Carbon dioxide, the subject of the new report, is one of the gases that trap heat in the atmosphere. That triggers other effects, like reduced sea ice and the consequent warming of the oceans. Last week's announcement from the National Oceanic and Atmospheric Administration suggested that the level of CO2 measured in May — 421 parts per million — was about the same as the Earth experienced during the Pliocene Epoch more than 4 million years ago.

That's about 2 million years before humans appeared and started making stone tools. Sea levels were higher then, and temperatures were hotter. Conditions were much less hospitable to human life, but that hasn't stopped humanity from risking a return to the bad old days.

Given the dire situation we're in, can something as simple as solar panels get us back on track toward a stable, benign climate?

Not by themselves, no. Slowing the climate crisis will require drastic measures, worldwide. But we give President Joe Biden credit for taking two commendable steps in recent days: First, he has used his authority under the Defense Production Act to increase the domestic supply of parts used in the manufacture of solar panels and other components. His order also boosts production of insulation for buildings and of heat pumps that can heat or cool structures with greater efficiency.

Second, he has ordered a two-year pause in the imposition of new tariffs on solar panels imported from Southeast Asia.
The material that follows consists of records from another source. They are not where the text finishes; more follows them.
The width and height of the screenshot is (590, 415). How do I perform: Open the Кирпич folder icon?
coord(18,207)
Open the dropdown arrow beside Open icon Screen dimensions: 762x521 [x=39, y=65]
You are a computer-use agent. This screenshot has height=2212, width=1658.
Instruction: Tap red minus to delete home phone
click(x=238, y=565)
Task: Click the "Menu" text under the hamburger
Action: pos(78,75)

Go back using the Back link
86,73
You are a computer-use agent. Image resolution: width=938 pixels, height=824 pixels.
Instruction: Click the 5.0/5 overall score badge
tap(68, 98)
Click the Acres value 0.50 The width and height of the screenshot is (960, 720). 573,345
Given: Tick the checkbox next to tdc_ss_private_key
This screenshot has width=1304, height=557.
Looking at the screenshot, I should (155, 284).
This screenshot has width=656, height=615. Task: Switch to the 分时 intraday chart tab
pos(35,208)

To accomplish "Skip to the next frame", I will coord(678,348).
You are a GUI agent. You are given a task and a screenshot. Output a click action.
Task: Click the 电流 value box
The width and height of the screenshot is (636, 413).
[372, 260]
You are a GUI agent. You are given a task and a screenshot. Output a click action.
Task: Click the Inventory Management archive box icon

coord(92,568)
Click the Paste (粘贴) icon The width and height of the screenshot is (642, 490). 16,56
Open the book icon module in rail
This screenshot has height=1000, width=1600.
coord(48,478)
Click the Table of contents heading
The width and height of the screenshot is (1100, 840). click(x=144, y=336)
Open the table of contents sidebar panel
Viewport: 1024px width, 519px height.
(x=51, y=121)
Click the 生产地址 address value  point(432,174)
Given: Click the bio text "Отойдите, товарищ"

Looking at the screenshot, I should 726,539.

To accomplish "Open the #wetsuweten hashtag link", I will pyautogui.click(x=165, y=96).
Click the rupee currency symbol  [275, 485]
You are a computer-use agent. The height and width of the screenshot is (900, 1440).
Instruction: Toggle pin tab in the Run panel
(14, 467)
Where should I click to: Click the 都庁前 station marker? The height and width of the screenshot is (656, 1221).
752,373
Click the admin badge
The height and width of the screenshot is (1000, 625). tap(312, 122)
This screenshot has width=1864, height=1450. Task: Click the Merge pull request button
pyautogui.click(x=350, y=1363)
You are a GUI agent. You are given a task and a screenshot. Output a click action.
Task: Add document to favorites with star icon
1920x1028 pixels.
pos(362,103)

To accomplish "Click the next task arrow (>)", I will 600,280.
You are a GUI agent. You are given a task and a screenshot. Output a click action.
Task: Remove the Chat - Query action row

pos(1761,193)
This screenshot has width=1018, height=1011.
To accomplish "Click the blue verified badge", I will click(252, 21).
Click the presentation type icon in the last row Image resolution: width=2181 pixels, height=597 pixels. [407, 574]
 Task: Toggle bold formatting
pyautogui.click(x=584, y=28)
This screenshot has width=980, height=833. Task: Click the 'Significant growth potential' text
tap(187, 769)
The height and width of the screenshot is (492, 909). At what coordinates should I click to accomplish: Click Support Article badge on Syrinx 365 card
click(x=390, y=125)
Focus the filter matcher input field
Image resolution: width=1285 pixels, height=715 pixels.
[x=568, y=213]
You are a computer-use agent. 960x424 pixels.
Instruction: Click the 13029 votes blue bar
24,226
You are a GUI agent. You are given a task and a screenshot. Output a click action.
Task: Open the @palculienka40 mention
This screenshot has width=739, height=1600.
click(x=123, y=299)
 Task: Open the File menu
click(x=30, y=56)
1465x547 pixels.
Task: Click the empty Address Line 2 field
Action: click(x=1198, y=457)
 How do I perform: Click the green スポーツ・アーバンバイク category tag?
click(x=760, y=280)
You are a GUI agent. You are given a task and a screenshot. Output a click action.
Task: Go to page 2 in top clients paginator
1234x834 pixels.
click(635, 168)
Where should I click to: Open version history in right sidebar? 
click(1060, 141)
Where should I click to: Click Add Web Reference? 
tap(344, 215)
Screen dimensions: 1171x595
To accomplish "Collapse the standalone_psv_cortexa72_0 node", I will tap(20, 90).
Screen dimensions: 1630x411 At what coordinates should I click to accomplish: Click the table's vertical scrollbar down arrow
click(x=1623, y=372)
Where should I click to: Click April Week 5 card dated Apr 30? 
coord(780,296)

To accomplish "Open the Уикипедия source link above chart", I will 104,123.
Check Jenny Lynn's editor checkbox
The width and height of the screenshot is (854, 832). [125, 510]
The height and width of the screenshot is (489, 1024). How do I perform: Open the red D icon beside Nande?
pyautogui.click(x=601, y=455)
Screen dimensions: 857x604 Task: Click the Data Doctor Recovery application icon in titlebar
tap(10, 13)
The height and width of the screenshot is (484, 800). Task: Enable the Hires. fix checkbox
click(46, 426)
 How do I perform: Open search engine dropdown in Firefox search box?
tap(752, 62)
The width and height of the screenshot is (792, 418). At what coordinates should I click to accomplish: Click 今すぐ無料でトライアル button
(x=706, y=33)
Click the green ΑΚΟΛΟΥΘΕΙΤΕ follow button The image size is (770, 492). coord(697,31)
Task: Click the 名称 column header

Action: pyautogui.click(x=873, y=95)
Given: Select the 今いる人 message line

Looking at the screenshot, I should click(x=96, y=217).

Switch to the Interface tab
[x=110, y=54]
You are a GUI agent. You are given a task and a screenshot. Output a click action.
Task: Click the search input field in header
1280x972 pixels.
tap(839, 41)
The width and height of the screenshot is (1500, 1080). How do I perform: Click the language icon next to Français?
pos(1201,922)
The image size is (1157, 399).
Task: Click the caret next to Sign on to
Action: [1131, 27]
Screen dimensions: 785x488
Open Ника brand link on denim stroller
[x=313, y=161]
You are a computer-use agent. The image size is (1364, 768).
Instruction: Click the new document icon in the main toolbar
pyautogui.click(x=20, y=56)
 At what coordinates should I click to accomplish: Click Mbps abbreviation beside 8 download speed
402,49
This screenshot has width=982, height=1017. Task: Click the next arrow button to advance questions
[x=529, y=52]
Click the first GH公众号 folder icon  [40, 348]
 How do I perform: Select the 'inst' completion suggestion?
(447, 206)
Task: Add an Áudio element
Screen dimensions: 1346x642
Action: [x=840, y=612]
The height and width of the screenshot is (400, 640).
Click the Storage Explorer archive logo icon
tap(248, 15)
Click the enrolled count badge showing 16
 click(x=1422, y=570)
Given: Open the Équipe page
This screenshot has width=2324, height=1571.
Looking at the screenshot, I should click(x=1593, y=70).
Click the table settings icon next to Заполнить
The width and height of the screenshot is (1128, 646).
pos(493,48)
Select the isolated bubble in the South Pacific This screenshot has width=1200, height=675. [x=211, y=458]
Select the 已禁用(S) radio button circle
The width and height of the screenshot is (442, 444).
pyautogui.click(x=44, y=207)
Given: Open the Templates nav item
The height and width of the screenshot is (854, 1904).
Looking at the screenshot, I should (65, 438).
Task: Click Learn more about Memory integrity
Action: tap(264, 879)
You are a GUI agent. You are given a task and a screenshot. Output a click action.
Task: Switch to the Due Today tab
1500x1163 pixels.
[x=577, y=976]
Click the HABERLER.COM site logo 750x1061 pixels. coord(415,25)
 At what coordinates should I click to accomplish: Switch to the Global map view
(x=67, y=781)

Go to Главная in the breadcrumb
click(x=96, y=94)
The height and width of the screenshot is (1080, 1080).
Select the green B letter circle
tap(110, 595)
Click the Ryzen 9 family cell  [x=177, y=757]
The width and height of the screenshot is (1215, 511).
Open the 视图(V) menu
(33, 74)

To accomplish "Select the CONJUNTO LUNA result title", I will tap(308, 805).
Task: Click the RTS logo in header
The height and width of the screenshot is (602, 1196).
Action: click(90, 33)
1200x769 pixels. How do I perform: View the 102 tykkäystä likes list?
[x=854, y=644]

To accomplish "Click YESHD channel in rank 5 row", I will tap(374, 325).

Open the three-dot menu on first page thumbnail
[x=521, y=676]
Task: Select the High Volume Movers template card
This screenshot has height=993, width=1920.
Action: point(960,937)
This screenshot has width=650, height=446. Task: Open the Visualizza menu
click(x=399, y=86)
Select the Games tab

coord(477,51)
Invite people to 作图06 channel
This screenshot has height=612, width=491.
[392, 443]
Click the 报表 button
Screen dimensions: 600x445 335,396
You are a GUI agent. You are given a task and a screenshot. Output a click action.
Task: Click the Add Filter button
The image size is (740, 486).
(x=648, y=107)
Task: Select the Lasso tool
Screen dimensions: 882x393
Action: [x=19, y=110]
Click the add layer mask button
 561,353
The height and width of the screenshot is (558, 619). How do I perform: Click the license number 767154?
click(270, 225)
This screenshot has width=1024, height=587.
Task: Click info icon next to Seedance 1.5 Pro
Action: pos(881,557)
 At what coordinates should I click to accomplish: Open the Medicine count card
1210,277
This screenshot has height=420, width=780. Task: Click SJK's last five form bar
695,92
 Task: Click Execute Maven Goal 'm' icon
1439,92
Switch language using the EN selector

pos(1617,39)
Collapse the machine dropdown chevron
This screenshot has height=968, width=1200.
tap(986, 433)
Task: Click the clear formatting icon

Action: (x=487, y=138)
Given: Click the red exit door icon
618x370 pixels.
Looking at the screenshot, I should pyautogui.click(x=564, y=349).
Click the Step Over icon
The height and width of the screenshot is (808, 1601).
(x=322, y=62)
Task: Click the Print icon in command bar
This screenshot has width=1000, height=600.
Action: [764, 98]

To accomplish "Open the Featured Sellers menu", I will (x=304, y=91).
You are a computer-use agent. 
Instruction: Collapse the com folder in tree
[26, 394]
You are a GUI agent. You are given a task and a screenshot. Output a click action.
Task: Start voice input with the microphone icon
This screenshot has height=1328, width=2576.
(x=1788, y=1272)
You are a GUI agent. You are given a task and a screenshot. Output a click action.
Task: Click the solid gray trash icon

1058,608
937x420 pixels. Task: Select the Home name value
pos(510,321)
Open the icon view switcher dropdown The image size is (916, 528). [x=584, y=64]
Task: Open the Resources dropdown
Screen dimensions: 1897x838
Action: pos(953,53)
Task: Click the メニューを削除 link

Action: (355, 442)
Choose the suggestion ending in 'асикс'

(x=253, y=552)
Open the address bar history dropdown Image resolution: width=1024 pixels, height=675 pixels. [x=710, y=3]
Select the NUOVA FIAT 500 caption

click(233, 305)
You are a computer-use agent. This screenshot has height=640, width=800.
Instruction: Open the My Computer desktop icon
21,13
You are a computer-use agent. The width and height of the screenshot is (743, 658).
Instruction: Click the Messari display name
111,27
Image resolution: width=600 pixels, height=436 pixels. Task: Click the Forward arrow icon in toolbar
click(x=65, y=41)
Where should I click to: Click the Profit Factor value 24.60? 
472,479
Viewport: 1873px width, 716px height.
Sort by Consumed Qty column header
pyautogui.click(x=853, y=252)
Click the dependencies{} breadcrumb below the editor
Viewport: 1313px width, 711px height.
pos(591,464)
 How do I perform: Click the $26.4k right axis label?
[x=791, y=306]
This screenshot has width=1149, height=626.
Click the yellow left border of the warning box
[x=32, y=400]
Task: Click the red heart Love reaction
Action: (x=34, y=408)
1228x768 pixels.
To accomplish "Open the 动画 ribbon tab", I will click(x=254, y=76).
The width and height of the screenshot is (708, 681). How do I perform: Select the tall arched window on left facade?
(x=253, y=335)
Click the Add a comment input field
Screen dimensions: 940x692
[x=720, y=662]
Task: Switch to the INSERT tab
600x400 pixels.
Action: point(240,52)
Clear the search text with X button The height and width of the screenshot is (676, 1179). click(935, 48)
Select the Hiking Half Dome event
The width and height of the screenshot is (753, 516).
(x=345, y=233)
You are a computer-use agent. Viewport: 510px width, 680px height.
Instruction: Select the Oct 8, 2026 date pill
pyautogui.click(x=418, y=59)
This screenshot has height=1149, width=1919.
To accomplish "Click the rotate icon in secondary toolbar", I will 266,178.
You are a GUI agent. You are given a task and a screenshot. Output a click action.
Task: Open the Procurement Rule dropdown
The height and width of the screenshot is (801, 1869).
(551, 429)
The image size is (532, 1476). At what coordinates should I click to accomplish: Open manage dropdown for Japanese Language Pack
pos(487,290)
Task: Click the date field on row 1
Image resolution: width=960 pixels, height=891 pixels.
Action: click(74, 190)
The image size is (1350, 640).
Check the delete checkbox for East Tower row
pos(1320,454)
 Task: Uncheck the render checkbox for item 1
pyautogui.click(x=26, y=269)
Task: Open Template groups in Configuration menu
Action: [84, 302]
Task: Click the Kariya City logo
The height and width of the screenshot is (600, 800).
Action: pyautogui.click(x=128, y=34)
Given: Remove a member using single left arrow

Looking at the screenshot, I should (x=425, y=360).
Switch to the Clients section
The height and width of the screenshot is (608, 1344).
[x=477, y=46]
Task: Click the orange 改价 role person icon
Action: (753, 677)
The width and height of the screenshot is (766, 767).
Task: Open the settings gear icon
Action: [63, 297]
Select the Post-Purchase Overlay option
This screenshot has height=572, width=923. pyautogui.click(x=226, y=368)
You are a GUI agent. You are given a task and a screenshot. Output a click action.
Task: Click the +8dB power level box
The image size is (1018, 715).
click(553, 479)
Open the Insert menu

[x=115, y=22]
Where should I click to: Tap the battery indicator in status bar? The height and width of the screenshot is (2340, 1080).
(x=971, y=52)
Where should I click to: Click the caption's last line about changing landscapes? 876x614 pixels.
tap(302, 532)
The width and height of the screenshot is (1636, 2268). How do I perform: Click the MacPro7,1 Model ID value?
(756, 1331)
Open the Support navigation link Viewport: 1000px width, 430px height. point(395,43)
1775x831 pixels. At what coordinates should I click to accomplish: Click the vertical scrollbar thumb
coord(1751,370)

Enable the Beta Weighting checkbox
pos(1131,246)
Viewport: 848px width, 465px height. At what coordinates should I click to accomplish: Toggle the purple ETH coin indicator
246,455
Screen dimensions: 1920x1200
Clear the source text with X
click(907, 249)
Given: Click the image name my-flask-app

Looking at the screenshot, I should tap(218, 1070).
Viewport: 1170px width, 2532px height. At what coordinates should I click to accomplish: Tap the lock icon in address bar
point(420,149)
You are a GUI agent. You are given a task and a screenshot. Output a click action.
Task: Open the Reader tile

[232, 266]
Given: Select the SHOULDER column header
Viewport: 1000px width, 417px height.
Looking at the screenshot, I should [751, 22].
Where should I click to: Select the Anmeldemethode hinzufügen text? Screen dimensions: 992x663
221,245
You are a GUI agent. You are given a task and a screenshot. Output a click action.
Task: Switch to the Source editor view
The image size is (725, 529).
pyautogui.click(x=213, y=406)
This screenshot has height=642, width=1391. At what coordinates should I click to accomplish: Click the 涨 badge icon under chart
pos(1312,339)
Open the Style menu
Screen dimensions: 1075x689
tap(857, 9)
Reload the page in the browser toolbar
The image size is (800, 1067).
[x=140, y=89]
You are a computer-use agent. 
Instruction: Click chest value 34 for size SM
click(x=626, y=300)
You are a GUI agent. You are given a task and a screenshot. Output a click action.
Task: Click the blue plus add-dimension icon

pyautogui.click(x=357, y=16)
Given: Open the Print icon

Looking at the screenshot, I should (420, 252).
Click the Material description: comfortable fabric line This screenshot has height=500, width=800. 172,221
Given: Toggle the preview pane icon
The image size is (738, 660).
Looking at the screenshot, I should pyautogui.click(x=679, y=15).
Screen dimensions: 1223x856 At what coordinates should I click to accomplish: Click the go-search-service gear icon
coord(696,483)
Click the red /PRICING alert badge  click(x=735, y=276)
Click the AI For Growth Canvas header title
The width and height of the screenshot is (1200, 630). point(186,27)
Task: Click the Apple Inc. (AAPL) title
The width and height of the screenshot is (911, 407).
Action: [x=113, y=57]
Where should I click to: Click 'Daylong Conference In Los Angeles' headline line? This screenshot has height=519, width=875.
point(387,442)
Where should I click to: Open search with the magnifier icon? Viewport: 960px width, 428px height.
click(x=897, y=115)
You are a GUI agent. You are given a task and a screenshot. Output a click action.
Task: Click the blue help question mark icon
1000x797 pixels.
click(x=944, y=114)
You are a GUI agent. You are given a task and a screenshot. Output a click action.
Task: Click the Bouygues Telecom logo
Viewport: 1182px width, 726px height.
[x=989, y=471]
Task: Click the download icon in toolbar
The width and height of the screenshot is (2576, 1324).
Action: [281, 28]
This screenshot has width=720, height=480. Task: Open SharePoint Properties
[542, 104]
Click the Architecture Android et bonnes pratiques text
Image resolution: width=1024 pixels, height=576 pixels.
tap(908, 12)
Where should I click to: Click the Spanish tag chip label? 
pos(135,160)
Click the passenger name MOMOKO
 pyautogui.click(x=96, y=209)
That pause will suspend possible penalties that may follow a Commerce Department investigation of alleged dumping of Chinese components on the U.S. market. The investigation had reportedly slowed legitimate imports and prompted delays in U.S. solar projects.

If the investigation ultimately finds that China has violated trade restrictions, severe penalties could follow. That's appropriate. But the penalties should not include a trade quagmire that bogs down an entire industry and impedes progress toward reducing emissions of CO2. Solar energy may be the cheapest electricity ever produced. It's an asset that needs to be used to its fullest potential.

The Defense Production Act is designed to be a tool that presidents use in emergencies. There should be little question that global climate change qualifies as exactly that: an emergency, and a dire one. The president is right to treat it as such.